The largest muscle in the chest is the pectoralis major and it's primarily responsible for shoulder transverse adduction, which means it squeezes your arms together towards the center line of your body, like it does during the bench press. However, the pectoralis major also performs shoulder extension, which means it moves your upper arms down and back behind you. During a dumbbell pullover, as you lift the weight from behind your head to back over your chest, your shoulders are extending due to the contribution from your chest muscle.

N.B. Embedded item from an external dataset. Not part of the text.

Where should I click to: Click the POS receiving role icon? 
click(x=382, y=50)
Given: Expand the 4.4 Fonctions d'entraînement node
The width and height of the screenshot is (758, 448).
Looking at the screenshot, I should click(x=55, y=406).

The reason that lifters are often confused about whether the chest or back is the primary muscle recruited during the dumbbell pullover is because the latissimus dorsi, which is the largest muscle in the back, also performs shoulder extension. While not the primary muscles involved, the lats are recruited during the dumbbell pullover. However, a 2001 study published by the "Journal of Applied Biomechanics" analyzed muscular activity of the pectoralis major and latissimus dorsi during the pullover and found that the chest muscle is activated significantly more than the back.
A Great Chest Builder
In order for dumbbell pullovers to help you build mass in your chest, you've got to perform them at an appropriate frequency, volume and intensity. Incorporate the exercise into your chest workout, consisting of two to three additional chest exercises. Complete that workout two days per week while allowing two days of rest in between. Perform four to six sets of six to 12 reps, with about three minutes in between sets. Select a dumbbell that makes completing six to 12 reps challenging. Warm up beforehand and recruit a friend to act as a spotter while you're performing the exercise.